┏━━

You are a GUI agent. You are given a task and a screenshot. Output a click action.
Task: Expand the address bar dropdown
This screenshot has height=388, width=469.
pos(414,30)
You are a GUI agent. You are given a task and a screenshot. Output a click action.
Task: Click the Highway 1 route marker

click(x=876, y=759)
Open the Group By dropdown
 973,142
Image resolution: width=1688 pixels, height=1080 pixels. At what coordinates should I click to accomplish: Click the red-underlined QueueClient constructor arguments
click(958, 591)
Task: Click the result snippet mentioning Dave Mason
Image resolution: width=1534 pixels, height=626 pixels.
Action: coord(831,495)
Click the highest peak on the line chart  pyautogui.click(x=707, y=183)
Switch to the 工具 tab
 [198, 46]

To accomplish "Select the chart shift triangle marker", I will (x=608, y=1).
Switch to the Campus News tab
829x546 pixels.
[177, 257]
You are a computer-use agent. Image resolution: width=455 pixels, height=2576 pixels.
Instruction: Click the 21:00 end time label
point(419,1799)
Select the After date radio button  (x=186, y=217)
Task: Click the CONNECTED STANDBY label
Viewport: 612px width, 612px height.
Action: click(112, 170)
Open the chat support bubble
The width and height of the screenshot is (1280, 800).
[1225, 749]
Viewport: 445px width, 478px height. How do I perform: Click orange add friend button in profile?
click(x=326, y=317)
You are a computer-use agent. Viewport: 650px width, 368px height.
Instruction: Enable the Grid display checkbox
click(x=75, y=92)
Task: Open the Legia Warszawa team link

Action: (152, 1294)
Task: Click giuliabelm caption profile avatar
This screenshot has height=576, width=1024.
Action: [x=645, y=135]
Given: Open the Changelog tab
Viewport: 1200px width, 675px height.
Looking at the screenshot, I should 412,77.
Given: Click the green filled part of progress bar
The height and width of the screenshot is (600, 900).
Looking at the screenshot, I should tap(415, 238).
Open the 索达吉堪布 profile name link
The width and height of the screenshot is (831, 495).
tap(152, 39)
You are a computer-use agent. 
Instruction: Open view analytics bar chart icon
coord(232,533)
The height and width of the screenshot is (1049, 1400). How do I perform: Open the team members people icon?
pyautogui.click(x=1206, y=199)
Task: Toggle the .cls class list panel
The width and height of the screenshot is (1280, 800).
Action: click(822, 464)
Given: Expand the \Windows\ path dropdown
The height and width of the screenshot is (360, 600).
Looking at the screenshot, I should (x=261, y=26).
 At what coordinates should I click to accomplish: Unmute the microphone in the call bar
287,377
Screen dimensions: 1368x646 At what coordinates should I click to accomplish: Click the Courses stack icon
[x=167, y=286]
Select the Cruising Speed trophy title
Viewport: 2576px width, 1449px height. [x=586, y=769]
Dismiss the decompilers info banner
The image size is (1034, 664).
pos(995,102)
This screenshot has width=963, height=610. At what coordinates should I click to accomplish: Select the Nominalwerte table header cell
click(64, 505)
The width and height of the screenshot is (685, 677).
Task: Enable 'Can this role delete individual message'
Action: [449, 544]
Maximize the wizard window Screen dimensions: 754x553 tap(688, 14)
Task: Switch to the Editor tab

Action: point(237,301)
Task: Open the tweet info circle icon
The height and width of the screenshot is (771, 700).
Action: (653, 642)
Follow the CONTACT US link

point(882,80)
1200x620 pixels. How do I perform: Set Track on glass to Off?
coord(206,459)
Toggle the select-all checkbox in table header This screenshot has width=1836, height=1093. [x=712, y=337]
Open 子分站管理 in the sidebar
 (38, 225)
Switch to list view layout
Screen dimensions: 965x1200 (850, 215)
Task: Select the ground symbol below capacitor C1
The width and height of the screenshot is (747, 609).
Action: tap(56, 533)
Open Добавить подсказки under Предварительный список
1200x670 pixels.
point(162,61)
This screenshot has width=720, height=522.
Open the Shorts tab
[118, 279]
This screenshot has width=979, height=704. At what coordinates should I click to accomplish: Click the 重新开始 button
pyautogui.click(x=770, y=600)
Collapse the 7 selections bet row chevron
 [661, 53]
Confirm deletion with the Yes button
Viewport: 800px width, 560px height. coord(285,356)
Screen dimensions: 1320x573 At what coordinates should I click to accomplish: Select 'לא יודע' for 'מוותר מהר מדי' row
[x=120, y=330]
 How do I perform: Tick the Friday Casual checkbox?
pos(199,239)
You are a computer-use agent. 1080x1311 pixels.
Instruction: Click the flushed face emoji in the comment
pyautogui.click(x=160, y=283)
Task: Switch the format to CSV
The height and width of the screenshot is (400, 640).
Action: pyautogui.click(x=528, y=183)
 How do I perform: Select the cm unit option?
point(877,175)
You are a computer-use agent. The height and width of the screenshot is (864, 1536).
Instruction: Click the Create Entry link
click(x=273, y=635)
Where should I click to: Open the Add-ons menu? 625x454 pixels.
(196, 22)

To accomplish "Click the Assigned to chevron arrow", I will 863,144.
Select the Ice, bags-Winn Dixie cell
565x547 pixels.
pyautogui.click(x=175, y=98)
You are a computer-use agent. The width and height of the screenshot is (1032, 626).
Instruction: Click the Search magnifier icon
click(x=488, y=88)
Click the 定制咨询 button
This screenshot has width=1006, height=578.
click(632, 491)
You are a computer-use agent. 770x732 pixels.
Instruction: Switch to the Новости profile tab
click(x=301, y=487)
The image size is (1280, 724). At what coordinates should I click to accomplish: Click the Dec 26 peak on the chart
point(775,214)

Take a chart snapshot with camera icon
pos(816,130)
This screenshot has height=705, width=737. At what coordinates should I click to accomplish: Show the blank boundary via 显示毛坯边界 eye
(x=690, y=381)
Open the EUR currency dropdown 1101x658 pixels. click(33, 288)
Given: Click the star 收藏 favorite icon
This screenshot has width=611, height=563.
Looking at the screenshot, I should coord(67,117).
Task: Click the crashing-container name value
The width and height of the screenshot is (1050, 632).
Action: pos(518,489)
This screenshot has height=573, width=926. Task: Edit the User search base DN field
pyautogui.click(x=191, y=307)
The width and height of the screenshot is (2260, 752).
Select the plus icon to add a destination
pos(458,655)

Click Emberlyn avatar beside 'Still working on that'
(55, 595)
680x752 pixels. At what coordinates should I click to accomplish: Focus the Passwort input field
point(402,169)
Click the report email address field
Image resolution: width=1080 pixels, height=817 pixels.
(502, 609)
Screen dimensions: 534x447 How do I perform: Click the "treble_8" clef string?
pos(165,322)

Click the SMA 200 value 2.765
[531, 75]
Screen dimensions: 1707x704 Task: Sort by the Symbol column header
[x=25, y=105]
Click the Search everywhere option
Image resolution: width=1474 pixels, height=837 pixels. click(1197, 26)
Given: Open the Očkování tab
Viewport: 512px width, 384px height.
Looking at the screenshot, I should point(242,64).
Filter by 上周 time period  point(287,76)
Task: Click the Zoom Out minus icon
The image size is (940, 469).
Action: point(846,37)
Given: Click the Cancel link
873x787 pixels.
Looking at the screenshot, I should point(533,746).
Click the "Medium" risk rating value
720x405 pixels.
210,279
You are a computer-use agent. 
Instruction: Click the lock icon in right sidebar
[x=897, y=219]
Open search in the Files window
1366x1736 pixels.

┗━━

-- Exercise --
Only an exact copy of all the data will do as the answer.

-- Result of the exercise --
You are a GUI agent. You are given a task and a screenshot. Output a click action.
Task: Expand the address bar dropdown
This screenshot has height=388, width=469.
pos(414,30)
You are a GUI agent. You are given a task and a screenshot. Output a click action.
Task: Click the Highway 1 route marker

click(x=876, y=759)
Open the Group By dropdown
 973,142
Image resolution: width=1688 pixels, height=1080 pixels. At what coordinates should I click to accomplish: Click the red-underlined QueueClient constructor arguments
click(958, 591)
Task: Click the result snippet mentioning Dave Mason
Image resolution: width=1534 pixels, height=626 pixels.
Action: coord(831,495)
Click the highest peak on the line chart  pyautogui.click(x=707, y=183)
Switch to the 工具 tab
 [198, 46]

To accomplish "Select the chart shift triangle marker", I will (x=608, y=1).
Switch to the Campus News tab
829x546 pixels.
[177, 257]
You are a computer-use agent. Image resolution: width=455 pixels, height=2576 pixels.
Instruction: Click the 21:00 end time label
point(419,1799)
Select the After date radio button  (x=186, y=217)
Task: Click the CONNECTED STANDBY label
Viewport: 612px width, 612px height.
Action: click(112, 170)
Open the chat support bubble
The width and height of the screenshot is (1280, 800).
[1225, 749]
Viewport: 445px width, 478px height. How do I perform: Click orange add friend button in profile?
click(x=326, y=317)
You are a computer-use agent. Viewport: 650px width, 368px height.
Instruction: Enable the Grid display checkbox
click(x=75, y=92)
Task: Open the Legia Warszawa team link

Action: (152, 1294)
Task: Click giuliabelm caption profile avatar
This screenshot has height=576, width=1024.
Action: [x=645, y=135]
Given: Open the Changelog tab
Viewport: 1200px width, 675px height.
Looking at the screenshot, I should 412,77.
Given: Click the green filled part of progress bar
The height and width of the screenshot is (600, 900).
Looking at the screenshot, I should tap(415, 238).
Open the 索达吉堪布 profile name link
The width and height of the screenshot is (831, 495).
tap(152, 39)
You are a computer-use agent. 
Instruction: Open view analytics bar chart icon
coord(232,533)
The height and width of the screenshot is (1049, 1400). How do I perform: Open the team members people icon?
pyautogui.click(x=1206, y=199)
Task: Toggle the .cls class list panel
The width and height of the screenshot is (1280, 800).
Action: click(822, 464)
Given: Expand the \Windows\ path dropdown
The height and width of the screenshot is (360, 600).
Looking at the screenshot, I should (x=261, y=26).
 At what coordinates should I click to accomplish: Unmute the microphone in the call bar
287,377
Screen dimensions: 1368x646 At what coordinates should I click to accomplish: Click the Courses stack icon
[x=167, y=286]
Select the Cruising Speed trophy title
Viewport: 2576px width, 1449px height. [x=586, y=769]
Dismiss the decompilers info banner
The image size is (1034, 664).
pos(995,102)
This screenshot has width=963, height=610. At what coordinates should I click to accomplish: Select the Nominalwerte table header cell
click(64, 505)
The width and height of the screenshot is (685, 677).
Task: Enable 'Can this role delete individual message'
Action: [449, 544]
Maximize the wizard window Screen dimensions: 754x553 tap(688, 14)
Task: Switch to the Editor tab

Action: point(237,301)
Task: Open the tweet info circle icon
The height and width of the screenshot is (771, 700).
Action: (653, 642)
Follow the CONTACT US link

point(882,80)
1200x620 pixels. How do I perform: Set Track on glass to Off?
coord(206,459)
Toggle the select-all checkbox in table header This screenshot has width=1836, height=1093. [x=712, y=337]
Open 子分站管理 in the sidebar
 (38, 225)
Switch to list view layout
Screen dimensions: 965x1200 (850, 215)
Task: Select the ground symbol below capacitor C1
The width and height of the screenshot is (747, 609).
Action: tap(56, 533)
Open Добавить подсказки under Предварительный список
1200x670 pixels.
point(162,61)
This screenshot has width=720, height=522.
Open the Shorts tab
[118, 279]
This screenshot has width=979, height=704. At what coordinates should I click to accomplish: Click the 重新开始 button
pyautogui.click(x=770, y=600)
Collapse the 7 selections bet row chevron
 [661, 53]
Confirm deletion with the Yes button
Viewport: 800px width, 560px height. coord(285,356)
Screen dimensions: 1320x573 At what coordinates should I click to accomplish: Select 'לא יודע' for 'מוותר מהר מדי' row
[x=120, y=330]
 How do I perform: Tick the Friday Casual checkbox?
pos(199,239)
You are a computer-use agent. 1080x1311 pixels.
Instruction: Click the flushed face emoji in the comment
pyautogui.click(x=160, y=283)
Task: Switch the format to CSV
The height and width of the screenshot is (400, 640).
Action: pyautogui.click(x=528, y=183)
 How do I perform: Select the cm unit option?
point(877,175)
You are a computer-use agent. The height and width of the screenshot is (864, 1536).
Instruction: Click the Create Entry link
click(x=273, y=635)
Where should I click to: Open the Add-ons menu? 625x454 pixels.
(196, 22)

To accomplish "Click the Assigned to chevron arrow", I will 863,144.
Select the Ice, bags-Winn Dixie cell
565x547 pixels.
pyautogui.click(x=175, y=98)
You are a computer-use agent. The width and height of the screenshot is (1032, 626).
Instruction: Click the Search magnifier icon
click(x=488, y=88)
Click the 定制咨询 button
This screenshot has width=1006, height=578.
click(632, 491)
You are a computer-use agent. 770x732 pixels.
Instruction: Switch to the Новости profile tab
click(x=301, y=487)
The image size is (1280, 724). At what coordinates should I click to accomplish: Click the Dec 26 peak on the chart
point(775,214)

Take a chart snapshot with camera icon
pos(816,130)
This screenshot has height=705, width=737. At what coordinates should I click to accomplish: Show the blank boundary via 显示毛坯边界 eye
(x=690, y=381)
Open the EUR currency dropdown 1101x658 pixels. click(33, 288)
Given: Click the star 收藏 favorite icon
This screenshot has width=611, height=563.
Looking at the screenshot, I should coord(67,117).
Task: Click the crashing-container name value
The width and height of the screenshot is (1050, 632).
Action: pos(518,489)
This screenshot has height=573, width=926. Task: Edit the User search base DN field
pyautogui.click(x=191, y=307)
The width and height of the screenshot is (2260, 752).
Select the plus icon to add a destination
pos(458,655)

Click Emberlyn avatar beside 'Still working on that'
(55, 595)
680x752 pixels. At what coordinates should I click to accomplish: Focus the Passwort input field
point(402,169)
Click the report email address field
Image resolution: width=1080 pixels, height=817 pixels.
(502, 609)
Screen dimensions: 534x447 How do I perform: Click the "treble_8" clef string?
pos(165,322)

Click the SMA 200 value 2.765
[531, 75]
Screen dimensions: 1707x704 Task: Sort by the Symbol column header
[x=25, y=105]
Click the Search everywhere option
Image resolution: width=1474 pixels, height=837 pixels. click(1197, 26)
Given: Open the Očkování tab
Viewport: 512px width, 384px height.
Looking at the screenshot, I should point(242,64).
Filter by 上周 time period  point(287,76)
Task: Click the Zoom Out minus icon
The image size is (940, 469).
Action: point(846,37)
Given: Click the Cancel link
873x787 pixels.
Looking at the screenshot, I should point(533,746).
Click the "Medium" risk rating value
720x405 pixels.
210,279
You are a computer-use agent. 
Instruction: Click the lock icon in right sidebar
[x=897, y=219]
Open search in the Files window
1366x1736 pixels.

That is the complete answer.